Quatre ans plus tard
"Tout fini par s'effacer. Ces êtres hideux, immondes ont projeté une sphère appelée élémentairement, la Terre, et ont fondé des foyers que nul humain jusqu'ici n'a pu déceler leur machination. Si je n'avais qu'un seul combat dans ce monde, ce serait contre l'illusion m'ayant traquée depuis toujours.
Mon web roman se poursuit. Puisque sur l'autre plate-forme où j'avais écrit pendant x années, tout s'est perdu. Je reprends après une longue absence courte. Je renais de mes flammèches, en vous divertissant, bons lecteurs et bonnes lectrices."
J'avais les mains tachées de sang séché et cette odeur corrompue ne quittant pas mon nez... merde que c'était dégoûtant! Malgré le sang et l'odeur sur mon corps, je pouvais sentir mon souffle, ma, ma... ma respiration. Je prenais une seconde pour me resaisir. Des secondes pour tâter mon poul, d'autres secondes pour toucher ma peau, mes membres... ma tête? Ouf! J'avais eu peur de ne pas l'avoir sur mes épaules. Mais donc... donc! Oui! Je suis en vie? Je ne suis pas morte? Je suis... en... vie! m'écriais-je et ce, sans aucune tonalité ne sortant de ma bouche.
Anne - Ah non, c'est pas vrai. Non, non, non! Je pense... je suis en train de penser, je ne rêve pas. Je dois alors pouvoir parler. Je sais! Je m'entends parler et pourquoi rien ne sort de ma bouche? Je suis sourde, quoi? Inévitablement et comme dans tous les films de peur, il devrait avoir quelqu'un ou une sorte de créature morveuse se cachant derrière, ah, putain de merde. Je ne vois rien. Il fait trop sombre. Hé ho? Y a quelqu'un? Y a une bête, un monstre, une créature, une chose? Montrez-vous! Parce que je sais que vous êtes là. Ce que tu peux être idiote, Anne. Tu ne sais rien. Tu ne sais même pas où tu es. Et voilà! Je me parle encore! Est-ce ma tête qui me parle et me répond en même temps? S'y a quelqu'un, par hasard qui m'entendez, j'aurais quelques questions à vous poser. Des questions de vie ou de mort.
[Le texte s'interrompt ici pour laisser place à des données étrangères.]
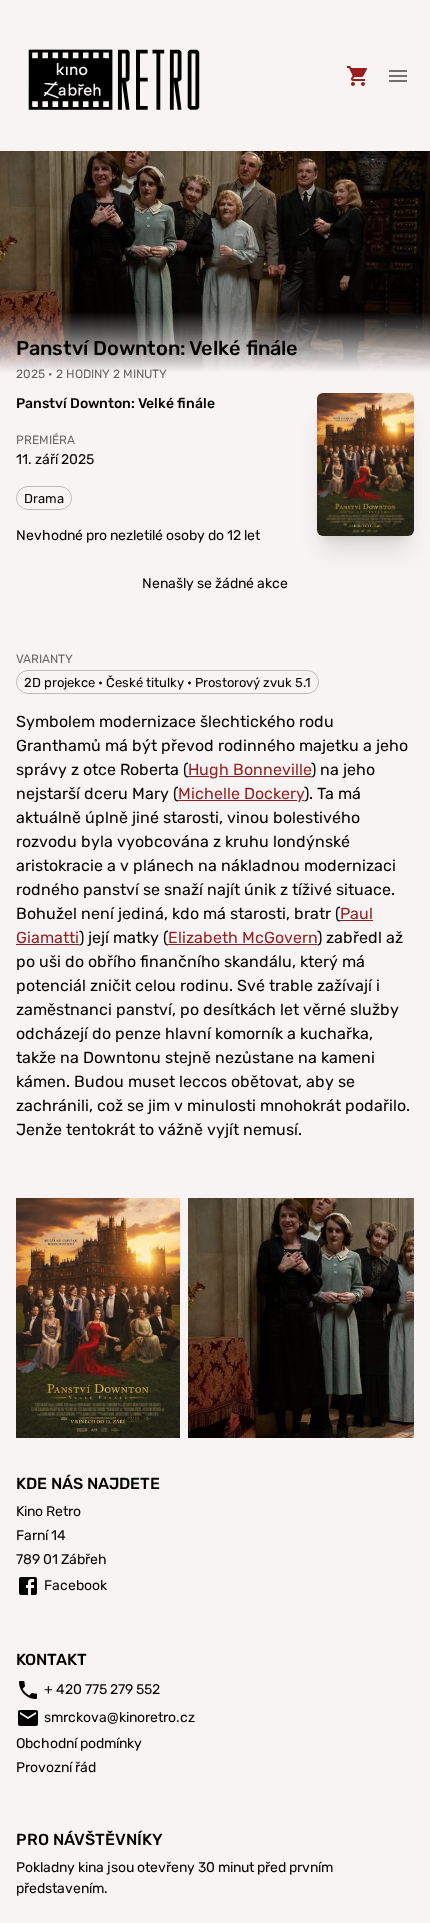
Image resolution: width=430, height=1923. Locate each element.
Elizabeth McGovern (242, 937)
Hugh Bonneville (249, 769)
Des questions pertinentes, cultivées et je vous jure que vous en reviendriez même pas de les entendre. Vous verrez! Je suis... (hésitation) je suis supposée d'être... d'être une personne. Mais ça, vous vous en doutiez déjà, n'est-ce pas? Alors, hop hop! On bouge! Allez, on bouge, on bouge, on bouge! (je tapais dans mes mains)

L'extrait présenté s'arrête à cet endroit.